* _Exercise set_:
(a) Decide whether each statement below agrees with the euroeval.data_models documentation, answering yes or no and quoting the words that settle it: (i) get_package_version returns None when the package is not installed; (ii) in the Task dataclass, requires_zero_shot defaults to True; (iii) setting default_prompt_label_mapping to "auto" maps each label to itself.
(b) Please transcribe a passage of the euroeval.data_models documentation, beginning at the words "Configuration for task-specific" and stopping after "the few-shot prompt.".

* _Text to read_:
>>>

Skip to content

euroeval.data_models

source module euroeval.data_models

Data models used in EuroEval.

Classes

Functions

source get_package_version(package_name: str)str | None

Get the version of a package.

Parameters

  • package_name : str The name of the package.

Returns

  • str | None The version of the package, or None if the package is not installed.

source dataclass PromptConfig(default_prompt_prefix: str, default_prompt_template: str, default_instruction_prompt: str, default_prompt_label_mapping: dict[str, str] | t.Literal['auto'])

Configuration for task-specific prompting across languages.

Defines the prompt templates needed for evaluating a specific task in a given language.

Attributes

  • default_prompt_prefix : str The default prefix to use in the few-shot prompt.

  • default_prompt_template : str The default template for the prompt to use when benchmarking the dataset using few-shot evaluation.

  • default_instruction_prompt : str The default prompt to use when benchmarking the dataset using instruction-based evaluation.

  • default_prompt_label_mapping : dict[str, str] | t.Literal['auto'] The default mapping from the labels to another phrase which is used as a substitute for the label in few-shot evaluation. If set to "auto", the mapping will be set to a 1:1 mapping between the labels and themselves.

source dataclass Task(name: str, task_group: TaskGroup, template_dict: dict[Language, PromptConfig] | dict[tuple[Language, Language], PromptConfig], metrics: c.Sequence[Metric], default_num_few_shot_examples: int, default_max_generated_tokens: int, default_labels: c.Sequence[str] | None = tuple(), requires_zero_shot: bool = False, uses_structured_output: bool = False, uses_logprobs: bool = False, requires_logprobs: bool = False, default_allowed_model_types: c.Sequence[ModelType] = field(default_factory=lambda: [ModelType.ENCODER, ModelType.GENERATIVE]), default_allowed_generative_types: c.Sequence[GenerativeType] = field(default_factory=lambda: [GenerativeType.BASE, GenerativeType.INSTRUCTION_TUNED, GenerativeType.REASONING]), default_allow_invalid_model_outputs: bool = True)

A dataset task.

Attributes

  • name : str The name of the task.

<<<

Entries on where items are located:
>>>

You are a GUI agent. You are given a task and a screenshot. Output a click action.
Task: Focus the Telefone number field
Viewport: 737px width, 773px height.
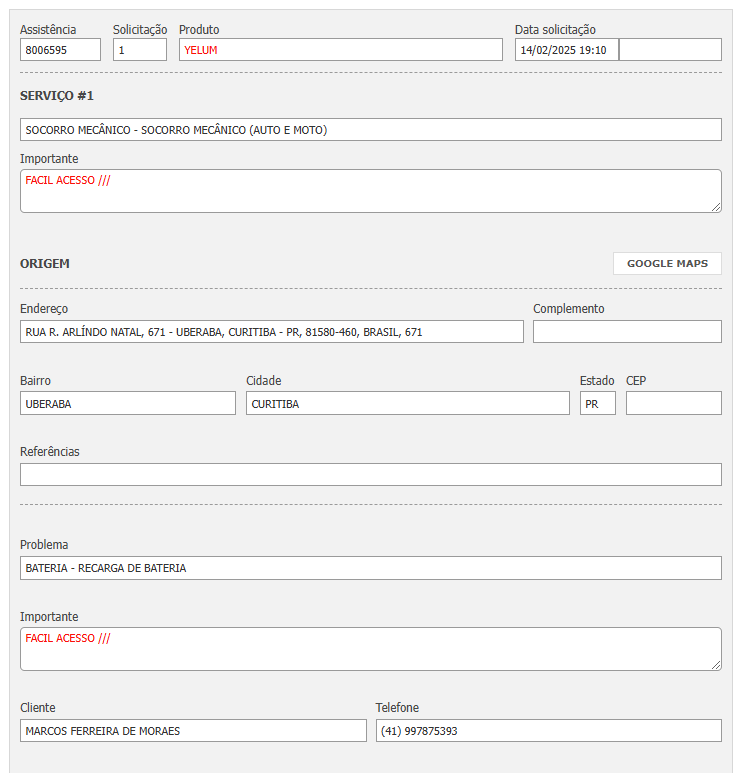(548, 731)
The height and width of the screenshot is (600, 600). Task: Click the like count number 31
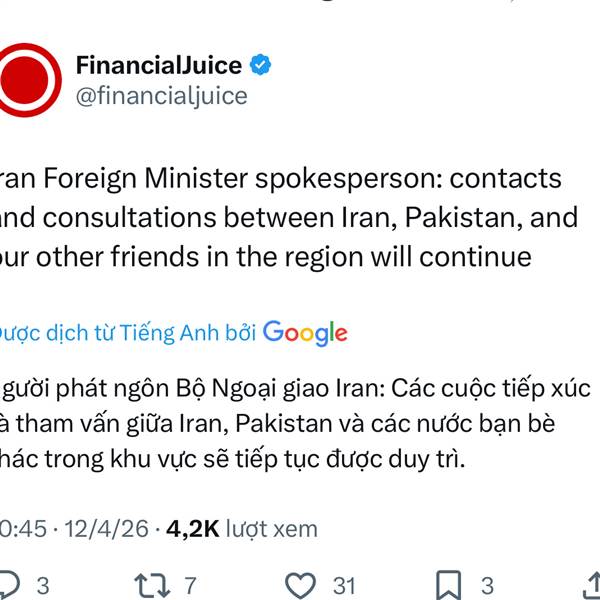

<<<

* _Worked answers_:
(a)
(i) Yes: "or None if the package is not installed."
(ii) No: "requires_zero_shot: bool = False"
(iii) Yes: "If set to "auto", the mapping will be set to a 1:1 mapping between the labels and themselves."

(b)
Configuration for task-specific prompting across languages.

Defines the prompt templates needed for evaluating a specific task in a given language.

Attributes

  • default_prompt_prefix : str The default prefix to use in the few-shot prompt.